Now, as the president has taken a largely divisive,
confrontational approach to widespread protests, which have included some
violence, in most American cities over the death of a black man in police
custody, several national polls have given Biden a significant lead. The
last poll released on Friday, which had Biden at 50% and Trump at 43%, a gap
beyond the margin of error.
Biden has run from the start on the idea of his campaign as
a battle for the "soul of America" and often implied his presidency
would be a return to normalcy more than anything else. Responding to unrest and
anger in the wake of George Floyd's killing by a police officer in Minneapolis,
Biden doubled down on the first theme but seemed to walk away from the second.

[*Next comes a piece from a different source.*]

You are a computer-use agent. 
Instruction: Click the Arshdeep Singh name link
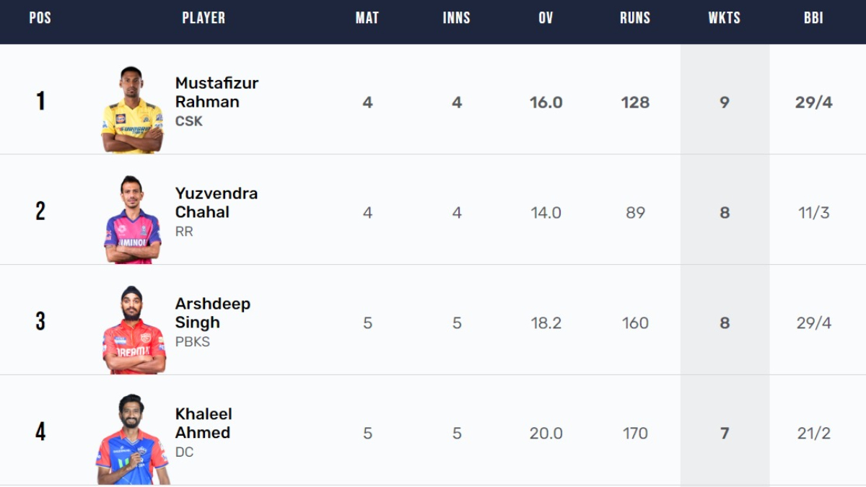tap(212, 313)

"It was an honor to compete alongside one of the most
talented groups of candidates the Democratic party has ever fielded — and I am
proud to say that we are going into this general election a united party,"
Biden said in a statement emailed to reporters shortly after the AP's
declaration. "I am going to spend every day between now and November 3rd
fighting to earn the votes of Americans all across this great country so that,
together, we can win the battle for the soul of this nation, and make sure that
as we rebuild our economy, everyone comes along."

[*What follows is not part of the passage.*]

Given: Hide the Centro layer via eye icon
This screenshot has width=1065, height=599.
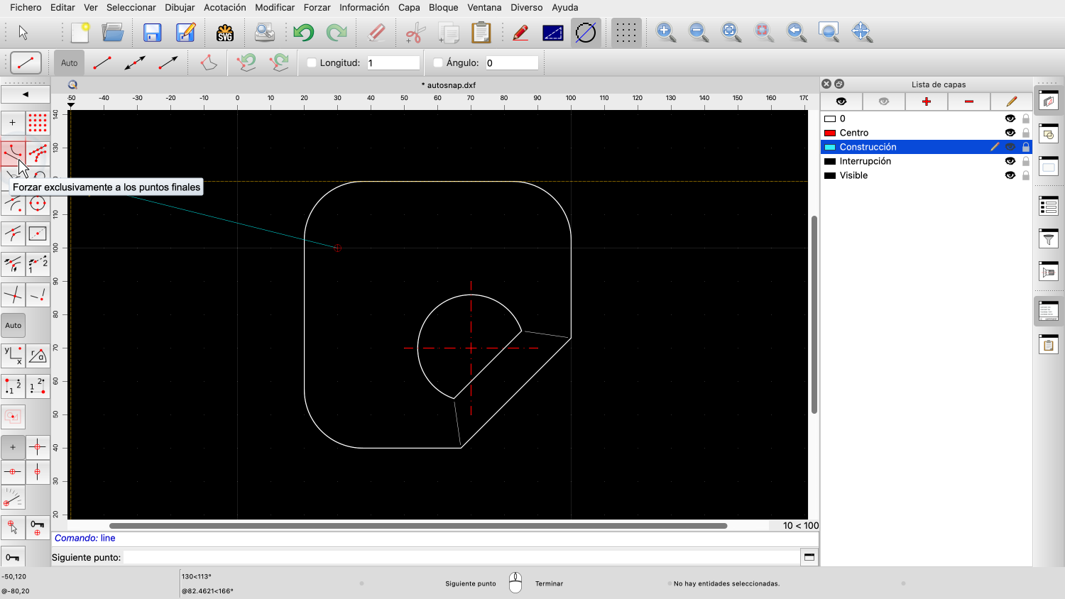Looking at the screenshot, I should 1010,133.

Biden also vowed to focus on the type of large-scale
structural change that Sanders and Massachusetts Sen. Elizabeth Warren had
spent the primary campaign calling for. "Let us vow to make this, at last,
an era of action to reverse systemic racism, with long overdue and concrete
changes," Biden said.
As much as Biden's camp is enjoying the wave of positive
polls, many of his allies expect a much closer race this fall. The role of the
young and working class supporters of Democratic socialist senator Bernie
Sanders would be key factor in November elections. The biggest challenge of Biden campaign will
to mobilise the leftwing and more progressive supporters of Bernie Sanders.
The Trump campaign is down at the moment but not out. Trump's overall approval rating has remained
essentially unchanged despite continuous controversies. Polls and primary
results show lagging enthusiasm for Biden among several key parts of the
general election Democratic alliance, particularly younger voters of color.